INPUT RECORDS

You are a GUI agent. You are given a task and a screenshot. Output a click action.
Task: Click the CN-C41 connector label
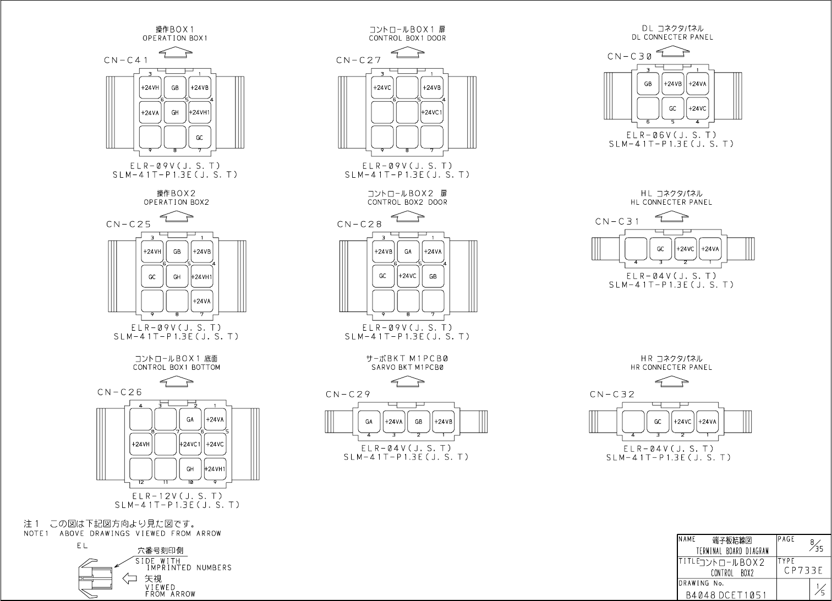coord(126,61)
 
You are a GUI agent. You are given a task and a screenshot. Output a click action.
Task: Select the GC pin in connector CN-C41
coord(200,138)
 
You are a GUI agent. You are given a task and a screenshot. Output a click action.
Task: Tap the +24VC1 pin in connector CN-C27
coord(432,112)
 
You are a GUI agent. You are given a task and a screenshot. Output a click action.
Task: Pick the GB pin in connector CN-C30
coord(648,84)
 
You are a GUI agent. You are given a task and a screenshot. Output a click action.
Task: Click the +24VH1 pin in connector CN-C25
coord(202,277)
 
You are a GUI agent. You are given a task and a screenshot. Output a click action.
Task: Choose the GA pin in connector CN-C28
coord(408,252)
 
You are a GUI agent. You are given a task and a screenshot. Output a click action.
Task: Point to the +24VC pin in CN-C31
coord(686,249)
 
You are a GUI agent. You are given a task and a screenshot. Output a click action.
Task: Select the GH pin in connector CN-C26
coord(190,469)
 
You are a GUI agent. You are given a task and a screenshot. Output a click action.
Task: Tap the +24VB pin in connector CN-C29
coord(444,422)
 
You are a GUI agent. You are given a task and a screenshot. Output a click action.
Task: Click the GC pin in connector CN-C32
coord(658,422)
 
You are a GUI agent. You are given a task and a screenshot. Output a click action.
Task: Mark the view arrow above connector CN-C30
coord(672,51)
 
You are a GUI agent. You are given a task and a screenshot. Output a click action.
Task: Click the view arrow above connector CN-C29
coord(408,380)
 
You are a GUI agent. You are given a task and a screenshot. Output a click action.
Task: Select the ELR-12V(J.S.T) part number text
coord(177,496)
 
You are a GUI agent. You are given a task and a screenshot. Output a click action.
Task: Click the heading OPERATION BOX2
coord(176,202)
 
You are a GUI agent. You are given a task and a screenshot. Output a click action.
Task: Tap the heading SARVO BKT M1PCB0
coord(408,367)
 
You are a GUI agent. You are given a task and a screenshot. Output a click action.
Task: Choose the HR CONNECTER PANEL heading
coord(671,367)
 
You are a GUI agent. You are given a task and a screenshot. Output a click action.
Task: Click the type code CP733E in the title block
coord(803,570)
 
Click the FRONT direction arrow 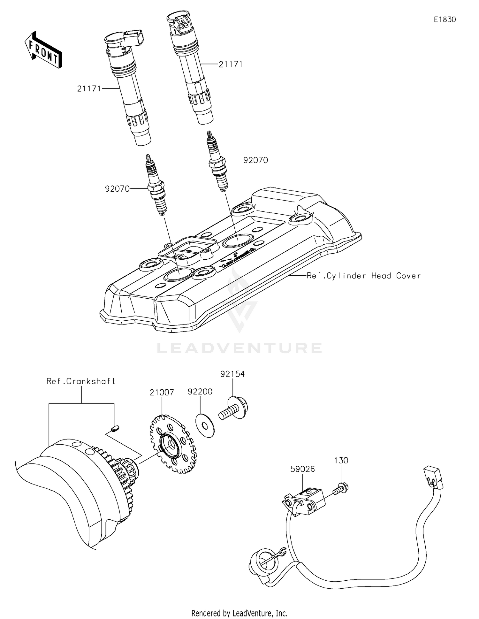(x=43, y=50)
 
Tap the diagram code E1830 (x=445, y=19)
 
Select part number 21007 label (x=162, y=393)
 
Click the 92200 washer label (x=200, y=392)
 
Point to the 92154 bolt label (x=232, y=374)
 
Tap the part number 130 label (x=341, y=460)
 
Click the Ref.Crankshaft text (x=80, y=381)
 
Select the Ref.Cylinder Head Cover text (x=363, y=276)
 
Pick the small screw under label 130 (x=341, y=489)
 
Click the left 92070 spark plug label (x=117, y=189)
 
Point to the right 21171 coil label (x=231, y=64)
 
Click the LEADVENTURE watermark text (x=240, y=348)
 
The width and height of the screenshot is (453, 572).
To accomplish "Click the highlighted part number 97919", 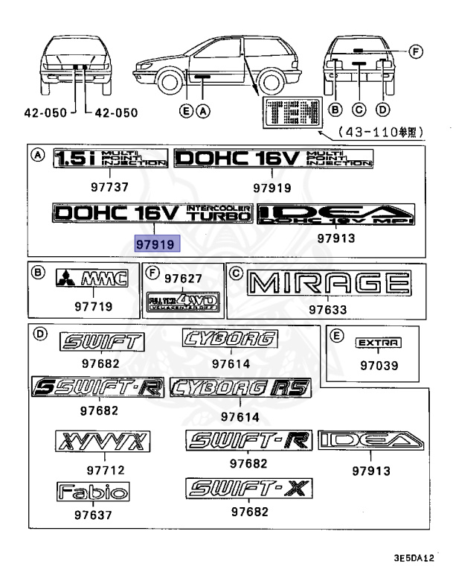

DIRECTION
Could you repeat the items from the line that contains "Click the LEADVENTURE" through the end of the items, swapping "watermark" for "logo", changing nothing else, and leaving out the pictures?

SOLUTION
Click the LEADVENTURE logo text (x=240, y=348)
 
The width and height of the screenshot is (453, 572).
To accomplish "Click the highlighted part number 97919", 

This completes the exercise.